Abhazya'daki Seçimler
Abhaz Dernekleri Federasyonu Genel Başkanı Ramazan Cengiz Koç, "Sürekli olarak toplumun sayısal azlığı öne sürülerek yüz yıllardan beri kendi toprakları ve hakkı olan, kanıyla canıyla yoğurarak elde ettiği topraklar sanki hakkımız değilmiş imajı yaratılmaya çalışılıyor" dedi.
İstanbul Abhaz Kültür Derneğinde düzenlenen basın toplantısında konuşan Koç, Gürcistan'dan tek taraflı bağımsızlığını ilan eden Abhazya'da "devlet başkanı" seçimine gidildiğini anımsattı.

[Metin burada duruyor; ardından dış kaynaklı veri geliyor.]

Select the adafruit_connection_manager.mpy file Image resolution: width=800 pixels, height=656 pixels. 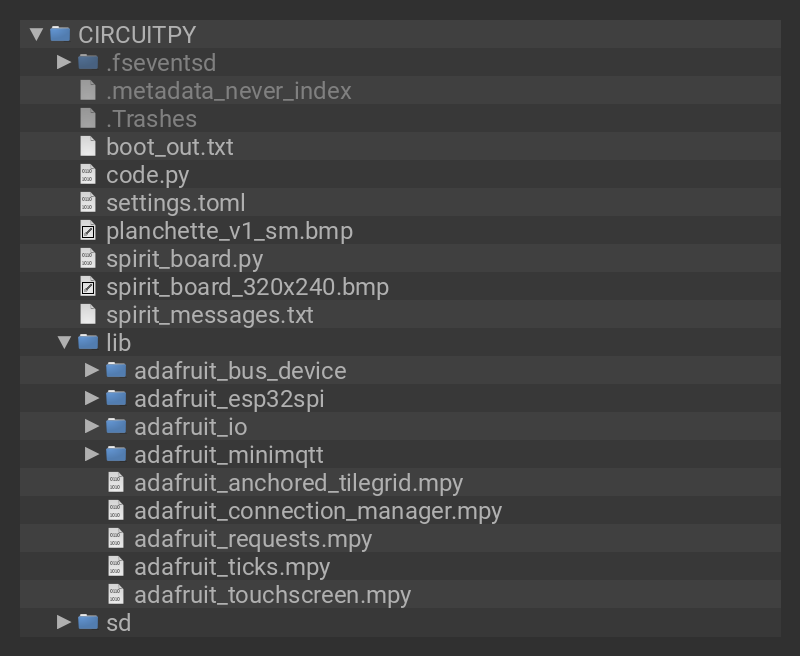point(317,511)
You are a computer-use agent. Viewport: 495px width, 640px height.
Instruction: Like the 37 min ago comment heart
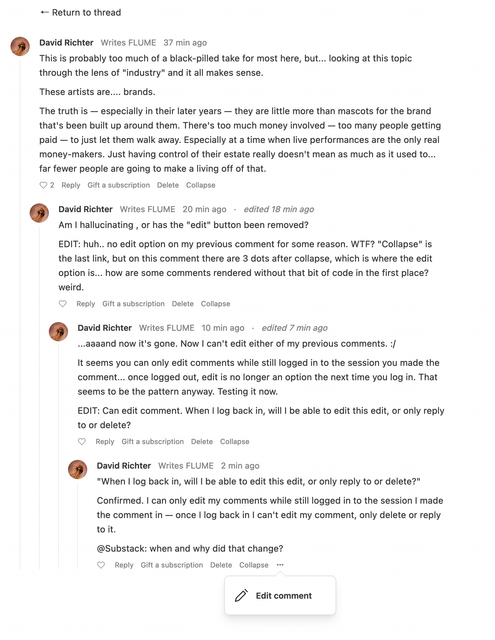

Türkiye'de yaşayan Abhazya pasaportlu vatandaşların, seçimlerde oy kullanmasının gündeme gelmesinin ardından resmi makamlarla temasları olduğunu aktaran Koç, şöyle devam etti:
"Bunun sonucunda, 'burada da bir seçim çalışması yapılabileceği konusunda' sözlü görüşmeler oldu. Federasyon olarak böyle bir şey yapabileceğimiz ortaya çıkınca biz Abhazya Cumhuriyeti'ne başvuruda bulunduk. Biz Abhazya'ya, bu durumun ülkenin yasal mevzuatına uygun olması ya da uygun hale getirilebilmesi durumunda, Türkiye'de yaşayan Abhaz asıllı insanların oy kullanmak istediğini belirtir bir yazı gönderdik. Abhazya'da da bu olumlu karşılandı. Karşılıklı olarak böyle bir şey gündeme geldi. Daha sonra çok da hukuki olmayan, yasal olmayan bir mahkeme kararıyla temsilcilikte yaptığımız oylama işlemi engellenme durumuna geldi. Gerekçe de dernek yasasına uygun davranmadığımız yönünde bir iddiayla ortaya çıktı."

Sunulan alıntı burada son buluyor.